• _Activity_:
Below are the records; output them exactly from the first line through the line with "Image resolution: width=1080", stopping there.

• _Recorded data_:
▶
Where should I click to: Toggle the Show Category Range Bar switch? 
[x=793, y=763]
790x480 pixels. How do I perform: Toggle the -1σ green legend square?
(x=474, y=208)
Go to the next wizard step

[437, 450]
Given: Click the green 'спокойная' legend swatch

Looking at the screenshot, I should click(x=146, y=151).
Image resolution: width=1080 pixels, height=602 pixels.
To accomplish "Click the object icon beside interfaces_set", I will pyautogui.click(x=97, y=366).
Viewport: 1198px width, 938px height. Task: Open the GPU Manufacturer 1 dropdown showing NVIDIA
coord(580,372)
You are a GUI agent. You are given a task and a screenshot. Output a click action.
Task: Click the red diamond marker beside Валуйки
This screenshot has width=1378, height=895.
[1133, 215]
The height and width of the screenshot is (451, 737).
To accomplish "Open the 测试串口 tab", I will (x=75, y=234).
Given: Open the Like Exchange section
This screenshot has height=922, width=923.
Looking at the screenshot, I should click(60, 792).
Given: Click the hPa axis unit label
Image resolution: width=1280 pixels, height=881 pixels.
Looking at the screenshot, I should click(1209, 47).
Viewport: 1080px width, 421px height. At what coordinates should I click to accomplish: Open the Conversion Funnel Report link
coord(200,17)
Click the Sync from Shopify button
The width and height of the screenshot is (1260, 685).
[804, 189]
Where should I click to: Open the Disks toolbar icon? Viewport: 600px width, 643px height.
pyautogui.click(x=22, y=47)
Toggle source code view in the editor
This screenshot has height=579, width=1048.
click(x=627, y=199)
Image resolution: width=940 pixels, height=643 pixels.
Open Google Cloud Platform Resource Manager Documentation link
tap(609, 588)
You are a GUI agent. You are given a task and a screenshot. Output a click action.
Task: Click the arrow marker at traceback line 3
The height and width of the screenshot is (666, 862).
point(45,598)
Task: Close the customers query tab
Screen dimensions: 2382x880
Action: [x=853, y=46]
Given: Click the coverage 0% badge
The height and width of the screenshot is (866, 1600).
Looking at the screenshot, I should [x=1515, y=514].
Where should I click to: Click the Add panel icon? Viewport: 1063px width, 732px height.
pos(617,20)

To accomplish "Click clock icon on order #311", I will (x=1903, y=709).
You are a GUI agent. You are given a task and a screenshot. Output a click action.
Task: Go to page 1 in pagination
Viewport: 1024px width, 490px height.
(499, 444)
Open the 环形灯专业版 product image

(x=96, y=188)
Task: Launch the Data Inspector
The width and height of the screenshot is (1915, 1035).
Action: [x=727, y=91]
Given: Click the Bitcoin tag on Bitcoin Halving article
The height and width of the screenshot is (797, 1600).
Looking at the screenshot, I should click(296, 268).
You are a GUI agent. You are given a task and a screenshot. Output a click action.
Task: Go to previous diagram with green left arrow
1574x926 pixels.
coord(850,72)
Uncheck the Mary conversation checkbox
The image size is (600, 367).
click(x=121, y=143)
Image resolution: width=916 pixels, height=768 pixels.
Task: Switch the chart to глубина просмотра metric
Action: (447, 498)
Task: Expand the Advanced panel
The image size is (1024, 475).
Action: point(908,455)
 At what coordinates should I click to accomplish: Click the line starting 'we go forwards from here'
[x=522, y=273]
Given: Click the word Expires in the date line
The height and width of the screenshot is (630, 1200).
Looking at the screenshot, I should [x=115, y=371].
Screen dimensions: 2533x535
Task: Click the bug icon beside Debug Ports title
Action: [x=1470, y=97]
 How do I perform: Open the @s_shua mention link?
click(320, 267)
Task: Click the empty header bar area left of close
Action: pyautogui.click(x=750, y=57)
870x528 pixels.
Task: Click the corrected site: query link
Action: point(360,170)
◀
• _Response to the exercise_:
Where should I click to: Toggle the Show Category Range Bar switch? 
[x=793, y=763]
790x480 pixels. How do I perform: Toggle the -1σ green legend square?
(x=474, y=208)
Go to the next wizard step

[437, 450]
Given: Click the green 'спокойная' legend swatch

Looking at the screenshot, I should click(x=146, y=151).
Image resolution: width=1080 pixels, height=602 pixels.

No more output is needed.